Dunque il viaggio di Parisi si configura su due piani: la scoperta della città bifronte e della sua storia, la ricerca del luogo di detenzione del nonno. L’autrice utilizza una vecchia mappa tedesca come guida per esplorare la città. Decide, inoltre, di iniziare questo viaggio in un giorno speciale: vuole essere a Kaliningrad per il 9 maggio, il Giorno della Vittoria, una delle ricorrenze più sentite dai russi di qualsiasi città, che segna anche la fine ufficiale della prigionia del nonno.
Il tema centrale del libro è la memoria: narrando in prima persona il viaggio suo e quello del nonno, alternando passato e presente, Parisi viaggia attraverso la memoria familiare e quella della città di Königsberg/Kaliningrad. La memoria che ripercorre anche le sofferenze dei soldati italiani che si trovarono senza protezione dopo l’annuncio dell’Armistizio di Cassino l’8 settembre 1943. Una resistenza italiana spesso dimenticata: quella disarmata degli IMI (Internati Militari Italiani), i soldati italiani arrestati nei territori ancora occupati dei tedeschi – dall’Italia alla Grecia, ecc – avviati ai campi di lavoro forzato. Ed anche la memoria dei tedeschi che vi abitavano e che, da un giorno all’altro, dovettero abbandonare le loro case ed essere deportati altrove per fare spazio ai nuovi abitanti russi.

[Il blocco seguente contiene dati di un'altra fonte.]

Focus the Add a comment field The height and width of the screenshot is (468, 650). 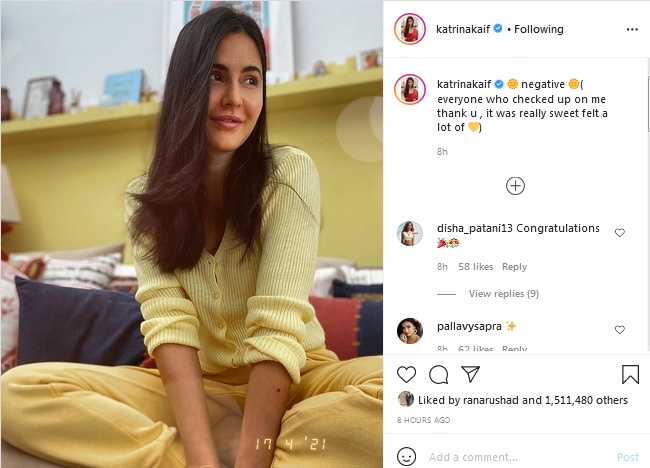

Documentato anche con numerose fotografie, il libro offre una chiave di lettura di un pezzo di storia spesso ignorato.
Valentina Parisi è nata nel 1976 a Milano, dove abita. Dopo il dottorato di ricerca in letterature slave, ha vissuto all’estero con varie borse di studio, in Germania e a Budapest.
Attualmente assegnista di ricerca in letteratura russa presso l’Università degli Studi di Pavia, ha tradotto dal russo opere di Alexandra Petrova, Lev Šestov, Pavel Florenskij, Léon Bakst, Pavel Sanaev, Vasilij Grossman, Anton Čechov, Vasilij Golovanov e, dal polacco, testi in prosa di Wisława Szymborska, Adam Zagajewski, Hanna Krall, Stanisław Lem.
Ha pubblicato un libro sull’editoria clandestina nell’Urss (Il lettore eccedente. Edizioni periodiche del samizdat sovietico, 1956-1990, Il Mulino, 2014) e la Guida alla Mosca ribelle (Voland, 2017).
Dal 2007 collabora regolarmente alle pagine culturali de «il manifesto» e di «AliasD». Ha scritto inoltre su «Diario della settimana», «Galatea», «Pagina 99» e «Alfabeta2».
Super attuale! Grazie per questo interessantissimo viaggio letterario.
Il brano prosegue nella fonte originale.